● Stored data
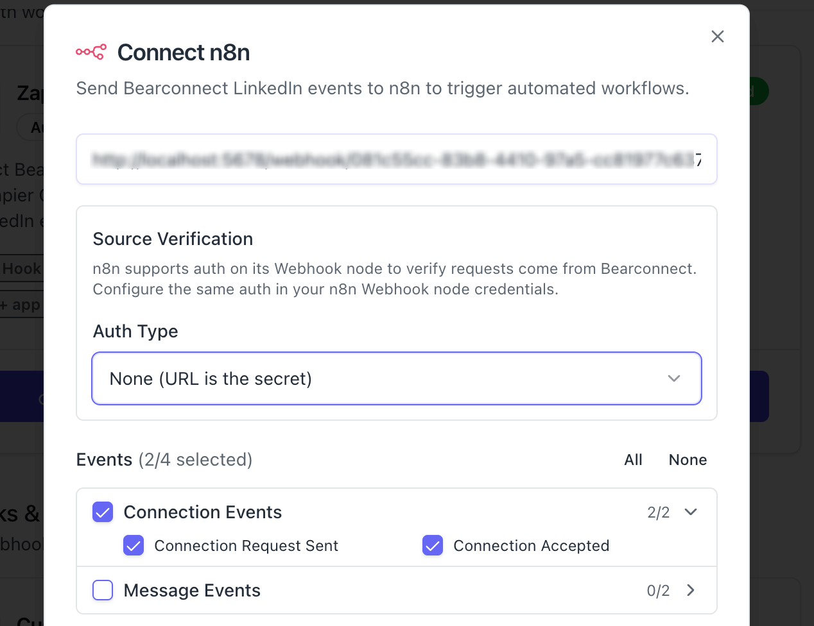The image size is (814, 626).
Task: Uncheck Connection Accepted
Action: coord(433,546)
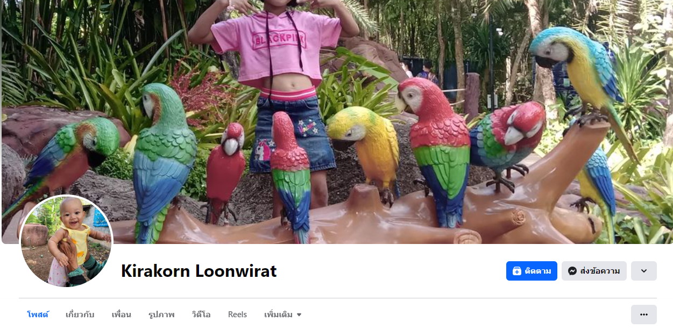The image size is (673, 328).
Task: Switch to the Reels tab
Action: [x=237, y=315]
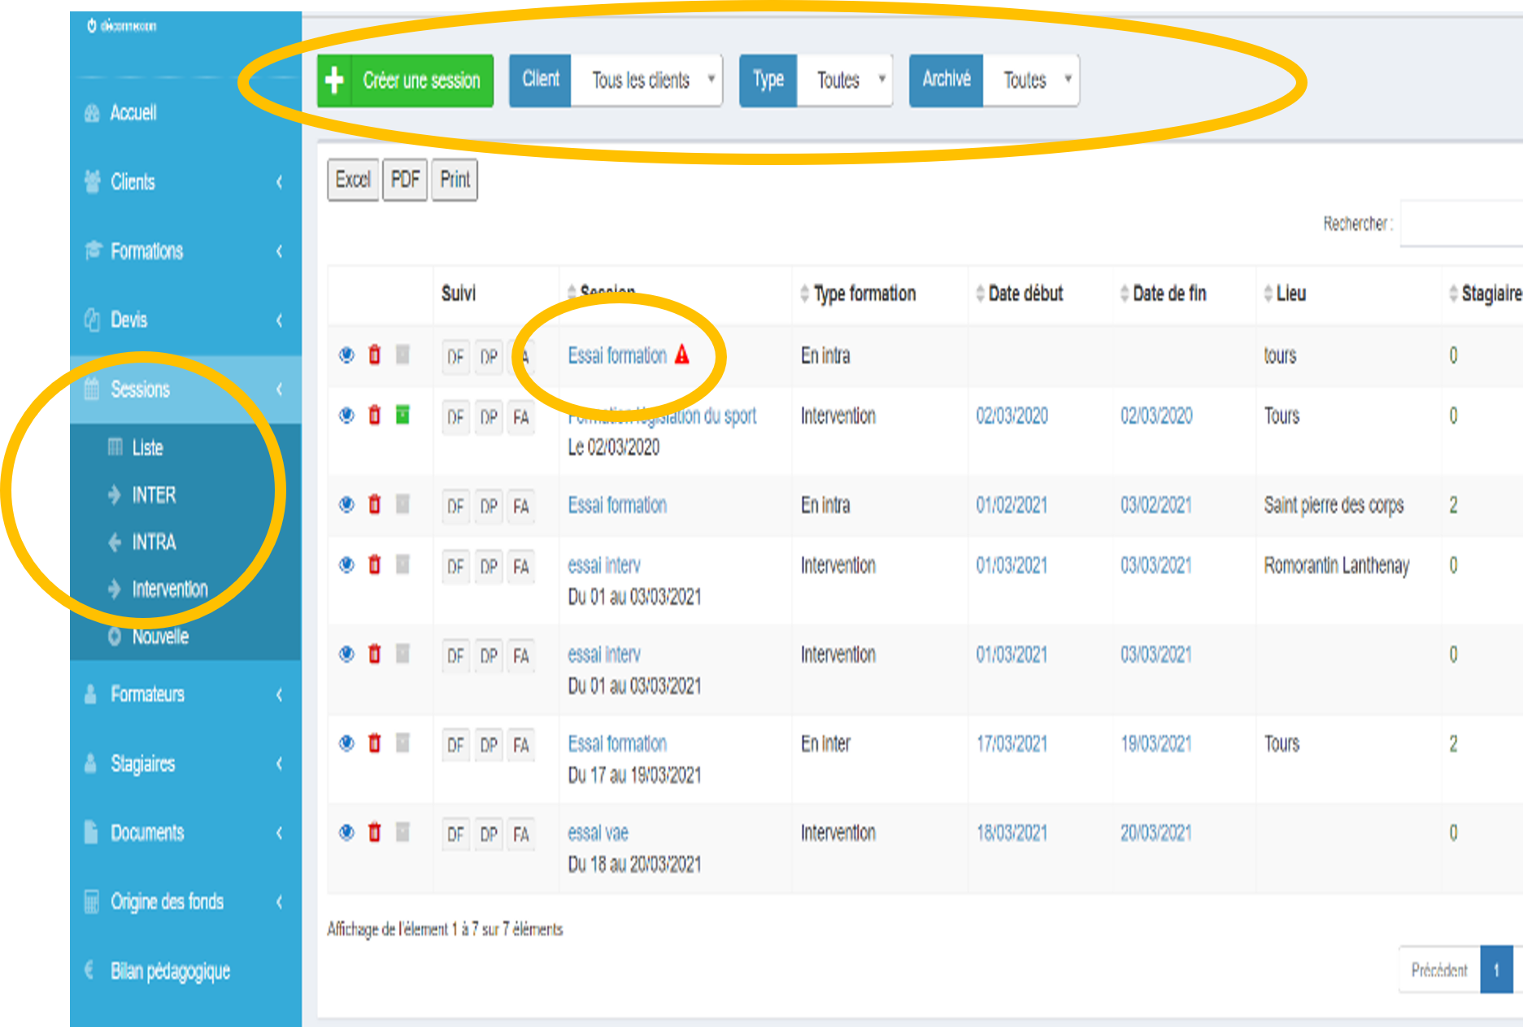Viewport: 1523px width, 1027px height.
Task: View the Romorantin Lanthenay session via eye icon
Action: tap(346, 565)
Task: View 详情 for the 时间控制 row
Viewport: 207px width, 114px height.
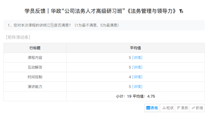Action: pos(137,77)
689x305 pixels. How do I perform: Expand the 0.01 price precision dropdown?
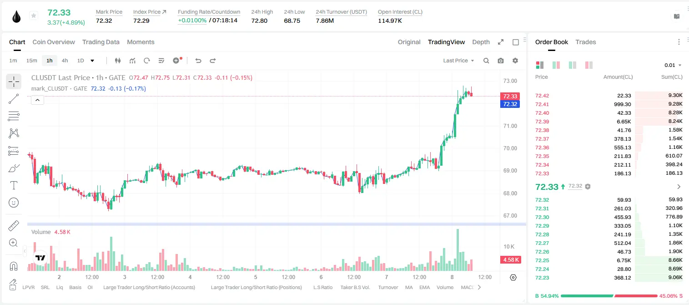pyautogui.click(x=673, y=65)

● What to produce
Please repeat exactly the lines from the one containing "689x305 pixels. How" through the end of the entries, both included, omitting pictures.

● Exercise solution
689x305 pixels. How do I perform: Expand the 0.01 price precision dropdown?
pyautogui.click(x=673, y=65)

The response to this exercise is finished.